A “Kick-Them-While-They’re-Down Culture”

 

Beinart insists that Weiner should resist the overwhelming calls to resign:

We love to see the powerful humiliated because it proves that they were no better than us to begin with. Yet we simultaneously imagine that because they're powerful and famous, they don't need the empathy that we'd desire were we in their stead. Instead of being moved by their suffering, we revel in it.

How many of the pundits mocking Weiner have marriages that could survive the kind of scrutiny they have been giving his? The realization that everyone’s private life is messy and flawed should produce humility and compassion. Instead, pundits enter the public arena as disembodied Olympian figures, entitled to render the harshest of verdicts, secure in the knowledge that no one will ever investigate their most intimate of domains.

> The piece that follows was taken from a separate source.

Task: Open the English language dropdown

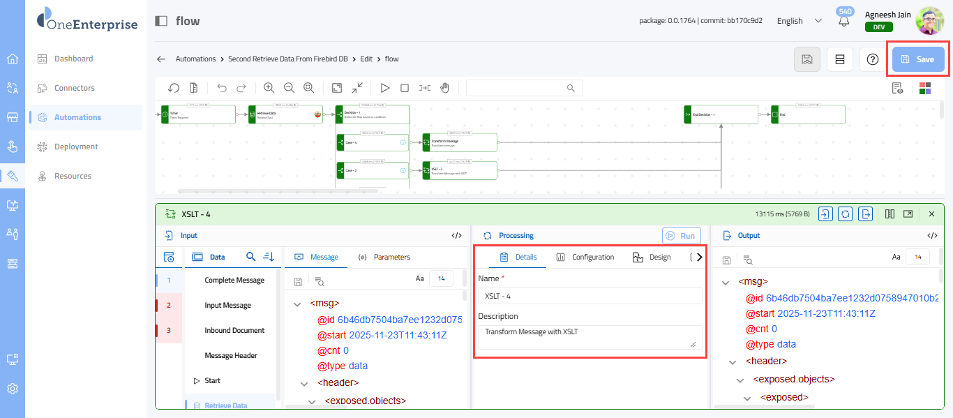Action: pos(799,21)
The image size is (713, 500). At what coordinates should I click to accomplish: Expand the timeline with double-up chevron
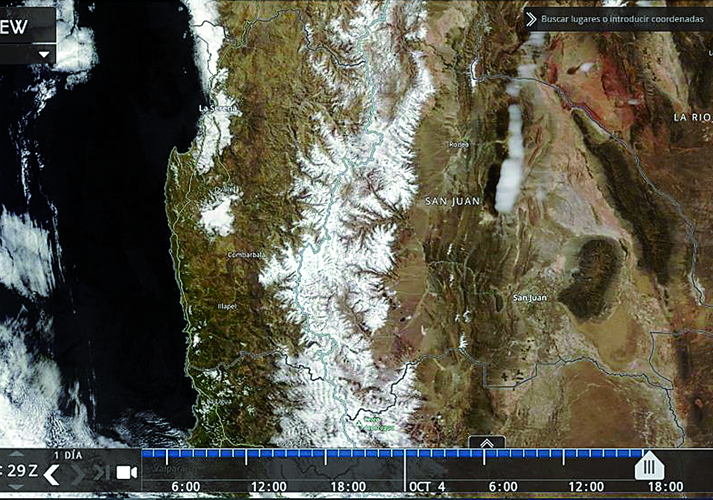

Michelle Goldberg misses sexual privacy:

It’s one thing to argue that Weiner should step down for being stupid enough to bring this kind of attention on himself, his family, and his party. It’s another thing to subject someone’s sexual fantasies to a political litmus test. Weiner is hardly outré in the way he eroticizes power. … There is something totalitarian about examining people’s erotic lives for ideological deviance. That’s why human beings—even exhibitionists—need privacy.

Chris Bragg reports on Weiner's reelection chances if he refuses to resign. Evidently there's an Andy Sullivan gunning for his seat.

The New Litmus Test

Brian Beutler asks whether the rest of the Republican field will endorse Pawlenty's insane economic proposals:

No doubt the leading conservatives on stage Monday evening — Rep. Michele Bachmann (R-MN), Herman Cain, etc. — will try to match or surpass Pawlenty's mark. The question is whether, as time goes on, the entire field will have to genuflect to the Pawlenty plan. If so, this will turn into a defining issue during the general election campaign — and, if Obama is defeated, well beyond then.

The Dish will be watching.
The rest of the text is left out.